Thursday, January 4, 2018
Rectangular Reckoning: Yu-Gi-Oh Duel Links #1
Yeah, Yu-Gi-Oh Duel Links was free, so I thought, why not?
Unfortunately, it's a port of a phone game. While that's not necessarily bad, it's not optimized, and it's so bad I was bringing the monitor to my face.
I'm not at the point where I'm either SUPER into it, or the initial skinner box stuff has run out, this was just a one off while Hearthstone's season restarts.
Duel Links, and my return to Yu-Gi-Oh didn't do anything to bring me back, but as I mention in the video, I can appreciate what a good deck does.
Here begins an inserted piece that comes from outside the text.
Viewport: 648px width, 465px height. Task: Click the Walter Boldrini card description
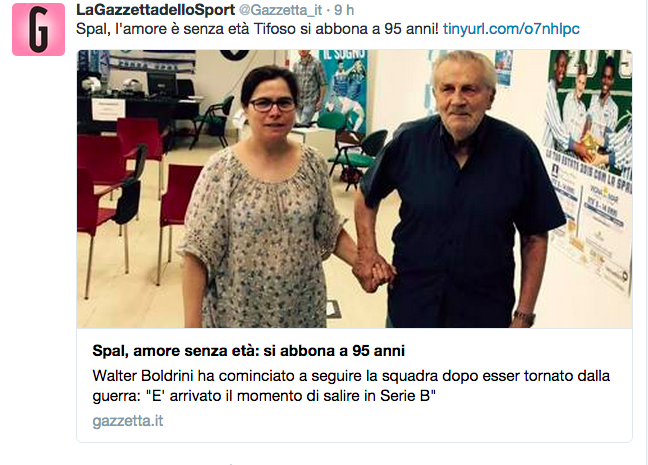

In general deck building, you want to have a "goal" for your deck. Do you go in aggressively with smaller creatures and overwhelm your opponent to respond (aggro decks)? Do you go wide on the board with many small threats you build up over time (token decks)? Do you stall until you can unleash larger threats (control)?
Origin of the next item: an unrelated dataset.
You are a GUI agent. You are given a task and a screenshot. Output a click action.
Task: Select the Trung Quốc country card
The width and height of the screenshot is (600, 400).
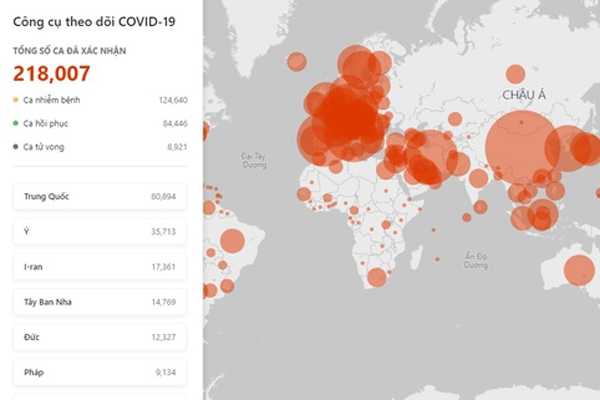(x=100, y=196)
And there are also combo decks, which are decks that generate a win state once all the pieces in place.
ALL DECKS IN YUGIOH ARE COMBO DECKS.
For example, there is a deck called the "Exodia Mage" in Hearthstone, named after the creature Exodia in YuGiOh. In YuGiOh, Exodia is a creature that means you win the game after you assemble all 5 pieces. On their own, each piece of Exodia is extremely weak, so you have to build your deck toward getting those pieces on the battlefield ASAP, whether its to draw more cards, or put more creatures on the battlefield.
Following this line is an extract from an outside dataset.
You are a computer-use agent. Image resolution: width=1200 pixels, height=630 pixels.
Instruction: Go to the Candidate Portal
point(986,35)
In Hearthstone, the Exodia Mage deck involves you having 4 copies of a creature that makes your spells cost one less mana to cast,
in order to cast a spell that grants you an extra turn for free,
then you play a creature that creates a spell called Fireball in your hand whenever you cast a spell.
Since you can essentially cast Fireball for free, you can now hurl them at your opponent until they lose.